(Saved entries)
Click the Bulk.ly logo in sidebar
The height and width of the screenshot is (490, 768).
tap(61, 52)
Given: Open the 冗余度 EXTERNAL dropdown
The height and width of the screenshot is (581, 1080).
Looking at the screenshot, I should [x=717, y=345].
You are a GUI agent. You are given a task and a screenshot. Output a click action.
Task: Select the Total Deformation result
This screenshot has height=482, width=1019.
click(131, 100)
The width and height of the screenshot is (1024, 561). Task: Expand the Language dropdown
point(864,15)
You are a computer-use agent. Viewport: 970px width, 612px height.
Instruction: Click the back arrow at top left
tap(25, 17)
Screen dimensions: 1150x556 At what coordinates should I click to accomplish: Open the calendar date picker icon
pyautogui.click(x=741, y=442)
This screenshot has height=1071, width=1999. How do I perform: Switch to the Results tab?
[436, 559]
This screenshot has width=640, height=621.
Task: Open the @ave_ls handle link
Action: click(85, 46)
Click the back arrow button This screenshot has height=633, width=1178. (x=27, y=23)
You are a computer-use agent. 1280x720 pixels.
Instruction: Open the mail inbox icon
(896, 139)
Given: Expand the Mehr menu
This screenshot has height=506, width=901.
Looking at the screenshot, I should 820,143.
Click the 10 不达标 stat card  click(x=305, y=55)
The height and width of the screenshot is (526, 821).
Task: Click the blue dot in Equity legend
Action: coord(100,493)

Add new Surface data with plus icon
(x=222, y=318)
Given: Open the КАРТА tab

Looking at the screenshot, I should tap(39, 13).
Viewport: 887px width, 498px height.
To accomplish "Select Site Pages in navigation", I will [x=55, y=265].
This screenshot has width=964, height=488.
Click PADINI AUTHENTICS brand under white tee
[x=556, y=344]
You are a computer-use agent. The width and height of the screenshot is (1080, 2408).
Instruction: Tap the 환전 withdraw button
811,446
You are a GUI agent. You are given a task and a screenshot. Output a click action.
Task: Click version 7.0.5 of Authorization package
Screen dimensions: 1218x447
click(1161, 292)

• _TO DO_
Retype the records above exactly.

• _TASK RESPONSE_
Click the Bulk.ly logo in sidebar
The height and width of the screenshot is (490, 768).
tap(61, 52)
Given: Open the 冗余度 EXTERNAL dropdown
The height and width of the screenshot is (581, 1080).
Looking at the screenshot, I should [x=717, y=345].
You are a GUI agent. You are given a task and a screenshot. Output a click action.
Task: Select the Total Deformation result
This screenshot has height=482, width=1019.
click(131, 100)
The width and height of the screenshot is (1024, 561). Task: Expand the Language dropdown
point(864,15)
You are a computer-use agent. Viewport: 970px width, 612px height.
Instruction: Click the back arrow at top left
tap(25, 17)
Screen dimensions: 1150x556 At what coordinates should I click to accomplish: Open the calendar date picker icon
pyautogui.click(x=741, y=442)
This screenshot has height=1071, width=1999. How do I perform: Switch to the Results tab?
[436, 559]
This screenshot has width=640, height=621.
Task: Open the @ave_ls handle link
Action: click(85, 46)
Click the back arrow button This screenshot has height=633, width=1178. (x=27, y=23)
You are a computer-use agent. 1280x720 pixels.
Instruction: Open the mail inbox icon
(896, 139)
Given: Expand the Mehr menu
This screenshot has height=506, width=901.
Looking at the screenshot, I should 820,143.
Click the 10 不达标 stat card  click(x=305, y=55)
The height and width of the screenshot is (526, 821).
Task: Click the blue dot in Equity legend
Action: coord(100,493)

Add new Surface data with plus icon
(x=222, y=318)
Given: Open the КАРТА tab

Looking at the screenshot, I should tap(39, 13).
Viewport: 887px width, 498px height.
To accomplish "Select Site Pages in navigation", I will [x=55, y=265].
This screenshot has width=964, height=488.
Click PADINI AUTHENTICS brand under white tee
[x=556, y=344]
You are a computer-use agent. The width and height of the screenshot is (1080, 2408).
Instruction: Tap the 환전 withdraw button
811,446
You are a GUI agent. You are given a task and a screenshot. Output a click action.
Task: Click version 7.0.5 of Authorization package
Screen dimensions: 1218x447
click(1161, 292)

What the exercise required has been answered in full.